Bony pondered, and they watched him like children who, having finished their lessons, hope to be released from school. To them, stealing five babies for the purpose which they freely avowed was much less reprehensible than stealing the rock drawing from the Municipal Library, and even this relic was merely ‘borrowed’ and was to be replaced. The problem they presented was unique.

“I am going to permit you to return to your home,” he told them. “You will, of course, not attempt to leave Mitford until a higher authority decides what is to be done. You have no children?”

“No,” replied the Professor, in manner revealing so much.

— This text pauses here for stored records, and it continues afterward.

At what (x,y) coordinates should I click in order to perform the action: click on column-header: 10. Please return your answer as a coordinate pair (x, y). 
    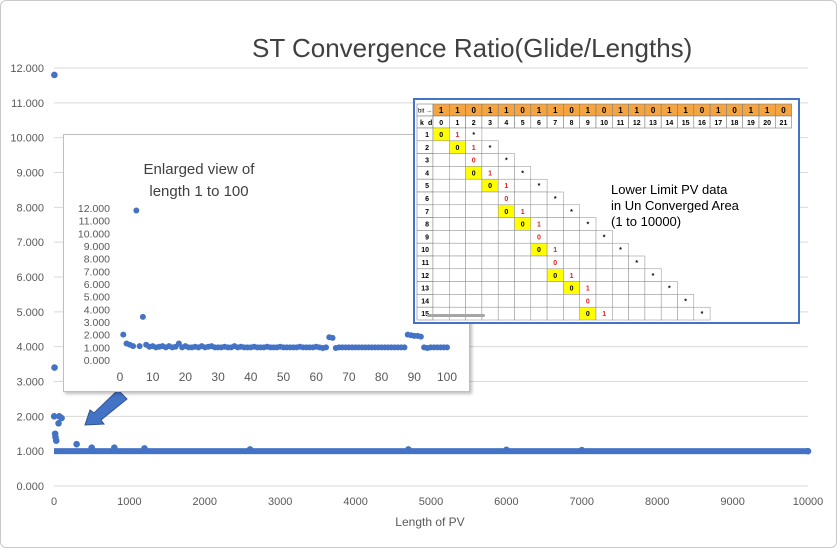
    Looking at the image, I should click on (604, 124).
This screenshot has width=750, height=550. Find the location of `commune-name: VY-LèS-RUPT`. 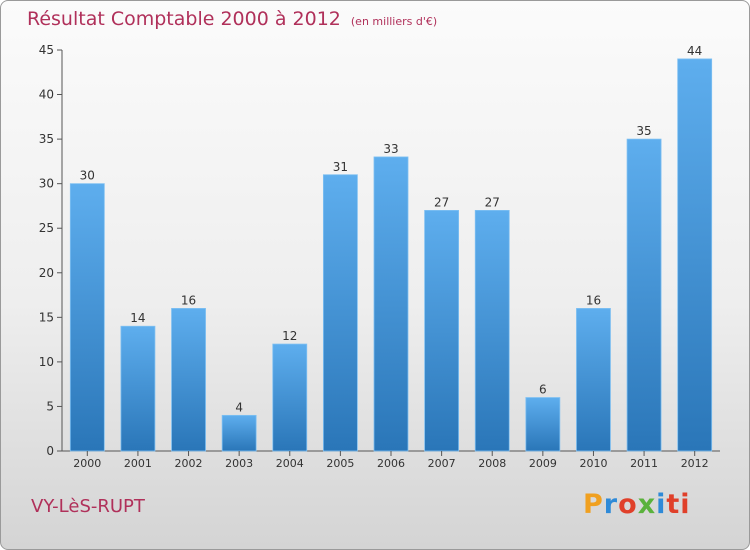

commune-name: VY-LèS-RUPT is located at coordinates (88, 506).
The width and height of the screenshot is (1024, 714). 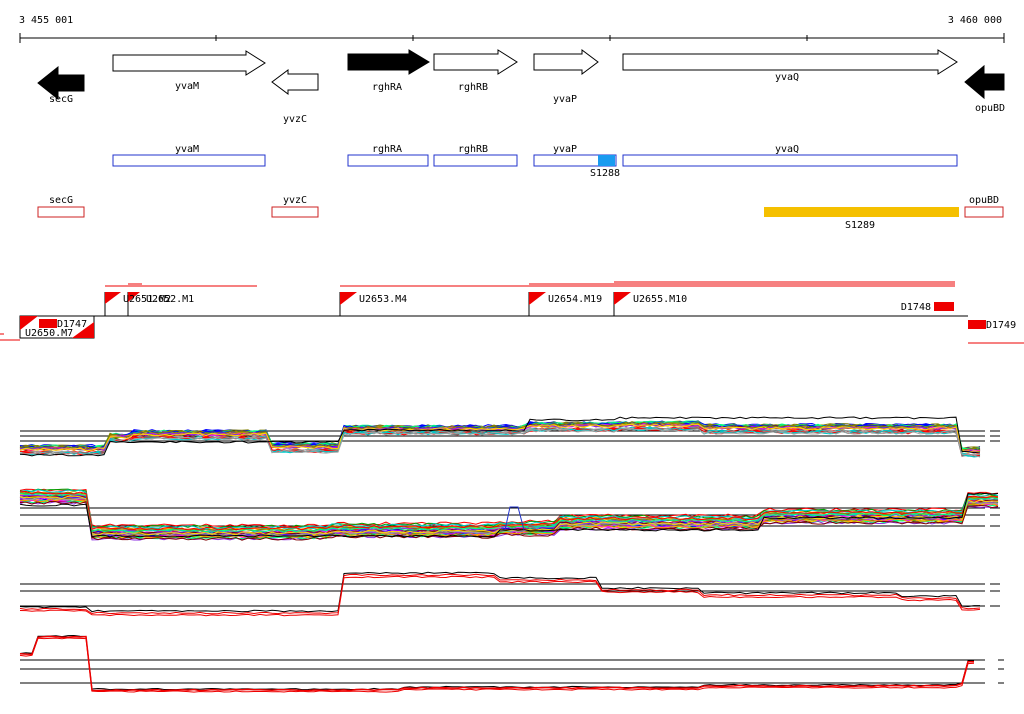 What do you see at coordinates (387, 88) in the screenshot?
I see `gene-label: rghRA` at bounding box center [387, 88].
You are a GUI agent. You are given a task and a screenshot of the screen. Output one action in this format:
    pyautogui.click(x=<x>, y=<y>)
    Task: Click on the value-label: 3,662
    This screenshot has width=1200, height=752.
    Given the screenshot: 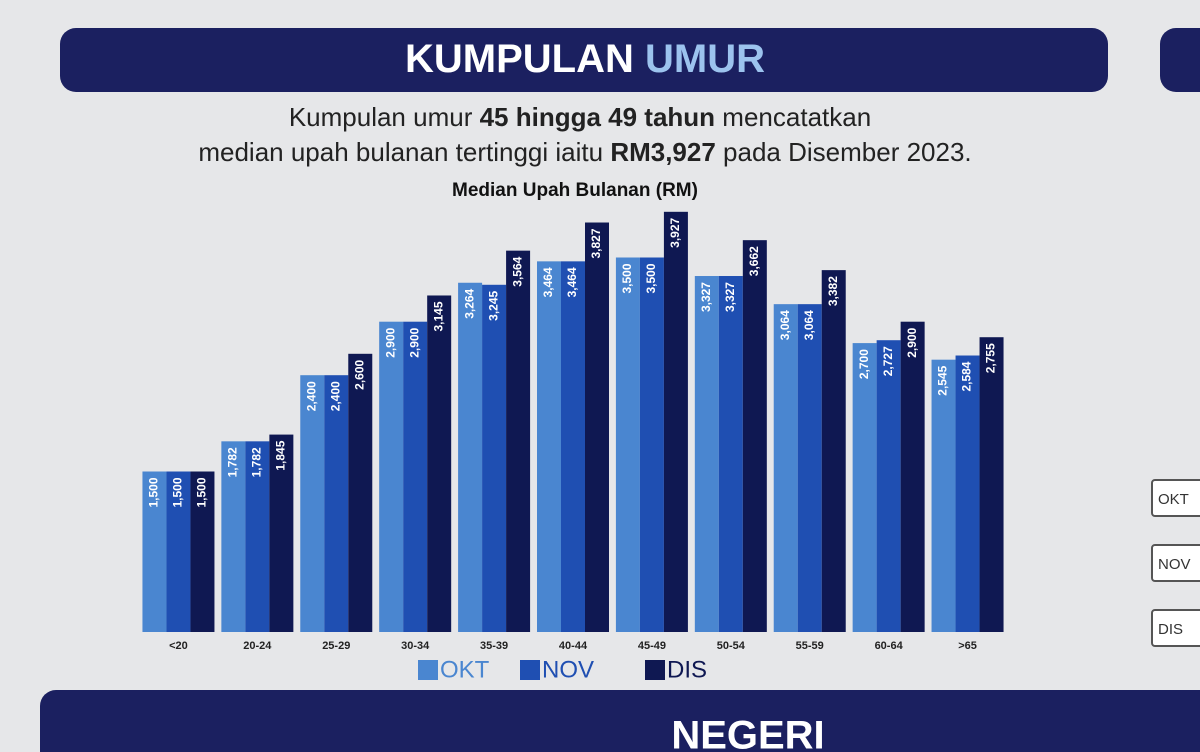 What is the action you would take?
    pyautogui.click(x=754, y=261)
    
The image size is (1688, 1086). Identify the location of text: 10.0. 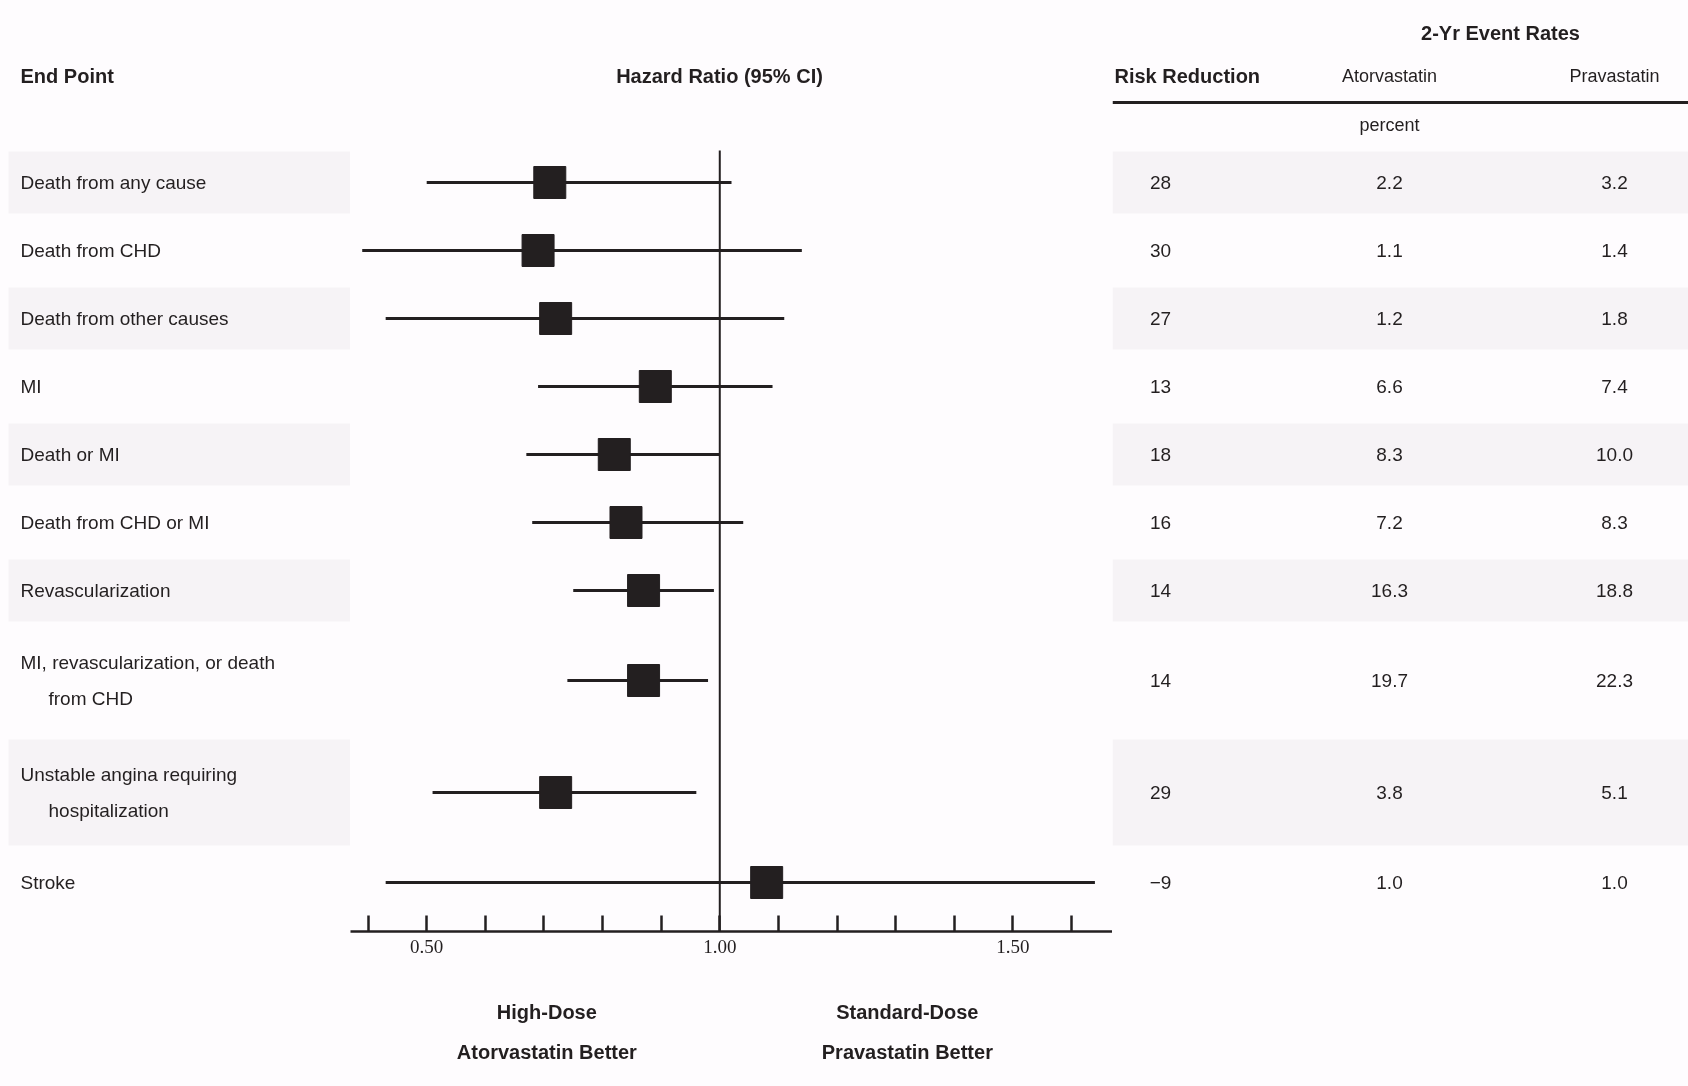
(1614, 454).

“H’m! Mrs Marlo-Jones… when under the bed, which Cyril Martin did you see stooping over the body?”

“Why, the father, of course. He’s been carrying on with Mrs Rockcliff since before Christmas. Could have been before then. That was when we found out about him and her.”

Bony glanced at Yoti and Essen, and their slow nods affirmatively answered his unspoken question: ‘I tracked the right one, didn’t I?’